What advice would you give to other start-up craft brewers?

“Don’t do alcohol-free, because it’s too late for that now, the big players are piling in. All the money’s going into their brand extensions and the noise and the competition within the sector, in the start-up, scale-up sector is now sufficiently loud that trying to make yourself heard is increasingly difficult. We’ve benefited from being a first mover in terms of our position.”

“You’ve got to have a really compelling reason for why the [retailers] should take one of those big names off the shelves and put you on it because shelf space is limited.”

“That doesn’t mean that you can’t build a small craft brewery in your local area, that makes really great liquid and that has a compelling brand selling to independent pubs locally. You can make a living out of it.”

Big Drop Brewing, is a pioneer in its sector, with a mission to create an exceptional alcohol-free product that doesn’t compromise on taste.

The business has gone on to garner international acclaim, winning top prizes in blind tastings against full-strength rivals and currently operates in Australia, Canada, the USA, and the UK, and its products are available in over 20 countries around the world.

You can learn more about Big Drop Brewing and see their full range of alcohol-free craft beers on their website.

Find more about how Price Bailey supported Big Drop Brewing’s expansion and growth below.

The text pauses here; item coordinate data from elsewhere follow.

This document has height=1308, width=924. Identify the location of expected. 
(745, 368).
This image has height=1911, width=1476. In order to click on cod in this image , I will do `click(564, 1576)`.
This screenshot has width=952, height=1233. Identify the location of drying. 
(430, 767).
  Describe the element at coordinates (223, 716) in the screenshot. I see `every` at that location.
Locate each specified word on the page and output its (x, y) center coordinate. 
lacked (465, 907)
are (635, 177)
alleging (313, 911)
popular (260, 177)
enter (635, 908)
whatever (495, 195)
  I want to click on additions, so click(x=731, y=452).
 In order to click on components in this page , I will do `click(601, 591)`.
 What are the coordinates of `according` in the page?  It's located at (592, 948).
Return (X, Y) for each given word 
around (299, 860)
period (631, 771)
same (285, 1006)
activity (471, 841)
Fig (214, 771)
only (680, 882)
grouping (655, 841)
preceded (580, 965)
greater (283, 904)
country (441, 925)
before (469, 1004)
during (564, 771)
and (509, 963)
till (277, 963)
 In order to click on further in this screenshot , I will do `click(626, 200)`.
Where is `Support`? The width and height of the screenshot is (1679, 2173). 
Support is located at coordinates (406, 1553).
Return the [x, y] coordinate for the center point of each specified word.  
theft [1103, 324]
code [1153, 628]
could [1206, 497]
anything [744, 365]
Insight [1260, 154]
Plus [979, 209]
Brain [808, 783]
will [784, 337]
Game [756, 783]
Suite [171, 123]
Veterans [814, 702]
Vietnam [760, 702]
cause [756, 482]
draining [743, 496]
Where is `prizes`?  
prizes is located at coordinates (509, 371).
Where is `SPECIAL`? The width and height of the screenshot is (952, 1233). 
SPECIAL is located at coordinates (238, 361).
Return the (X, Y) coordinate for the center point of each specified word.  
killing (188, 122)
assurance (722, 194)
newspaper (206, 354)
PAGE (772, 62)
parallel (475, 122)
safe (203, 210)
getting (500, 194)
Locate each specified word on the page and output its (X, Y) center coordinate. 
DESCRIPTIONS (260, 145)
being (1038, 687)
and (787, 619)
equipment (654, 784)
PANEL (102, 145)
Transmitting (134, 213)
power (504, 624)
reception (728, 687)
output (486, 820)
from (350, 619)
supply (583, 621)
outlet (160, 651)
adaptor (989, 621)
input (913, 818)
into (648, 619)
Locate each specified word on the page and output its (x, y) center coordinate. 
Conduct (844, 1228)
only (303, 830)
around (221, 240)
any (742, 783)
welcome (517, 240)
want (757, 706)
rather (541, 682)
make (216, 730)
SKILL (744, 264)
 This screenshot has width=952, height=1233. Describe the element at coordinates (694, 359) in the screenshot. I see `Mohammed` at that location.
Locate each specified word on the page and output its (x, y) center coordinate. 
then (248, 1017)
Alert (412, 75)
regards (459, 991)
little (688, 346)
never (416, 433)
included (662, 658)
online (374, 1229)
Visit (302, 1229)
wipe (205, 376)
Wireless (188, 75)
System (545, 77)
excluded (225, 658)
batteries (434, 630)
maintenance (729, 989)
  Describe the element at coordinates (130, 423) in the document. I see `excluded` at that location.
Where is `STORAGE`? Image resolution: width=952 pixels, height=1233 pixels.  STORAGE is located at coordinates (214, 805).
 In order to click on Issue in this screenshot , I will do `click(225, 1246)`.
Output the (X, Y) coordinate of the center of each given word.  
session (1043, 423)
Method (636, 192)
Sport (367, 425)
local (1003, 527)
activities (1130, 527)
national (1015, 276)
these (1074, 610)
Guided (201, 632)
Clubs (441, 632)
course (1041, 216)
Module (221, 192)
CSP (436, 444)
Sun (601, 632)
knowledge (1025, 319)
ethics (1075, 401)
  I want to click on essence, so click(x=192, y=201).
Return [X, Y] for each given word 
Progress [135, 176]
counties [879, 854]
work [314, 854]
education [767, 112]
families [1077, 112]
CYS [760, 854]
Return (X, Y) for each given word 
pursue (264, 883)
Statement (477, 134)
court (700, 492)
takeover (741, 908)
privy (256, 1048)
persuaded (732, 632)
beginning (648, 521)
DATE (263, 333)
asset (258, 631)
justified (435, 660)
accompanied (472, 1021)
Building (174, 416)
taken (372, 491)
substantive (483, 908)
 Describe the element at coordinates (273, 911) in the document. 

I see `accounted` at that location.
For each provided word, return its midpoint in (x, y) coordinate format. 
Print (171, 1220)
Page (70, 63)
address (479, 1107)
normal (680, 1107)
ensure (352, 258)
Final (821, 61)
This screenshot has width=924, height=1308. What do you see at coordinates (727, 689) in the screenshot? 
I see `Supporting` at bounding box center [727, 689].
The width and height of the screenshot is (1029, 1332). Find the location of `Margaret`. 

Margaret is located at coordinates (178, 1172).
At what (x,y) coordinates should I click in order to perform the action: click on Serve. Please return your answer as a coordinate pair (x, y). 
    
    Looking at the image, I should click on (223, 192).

Price Bailey and Big Drop Brewing

The team at Price Bailey, led by Stephen Reed and Seb Humberston, provided financial due diligence service to leading equity investor Panoramic Growth (“Panoramic”), in a £2.5m growth capital investment into Big Drop Brewing. The investment came as part of a £3.5m round, with Panoramic investing alongside Rubix Ventures, Flexitalian, and existing investors, including Mark Hunter, who was chief executive of Molson Coors, and Stefan Orlowski, former head of Europe at Heineken

Price Bailey provided critical insight into Big Drop Brewing, including a review of its historic performance, and developed a detailed understanding of the organisation’s recent growth. Price Bailey went on to perform a critical review of the model, applying well-informed sensitivities to assess the impact of downturn performance and establish suitable mitigation for future cash flow needs. Ultimately this work provided Panoramic with the required confidence to progress their proposed investment of £2.5m.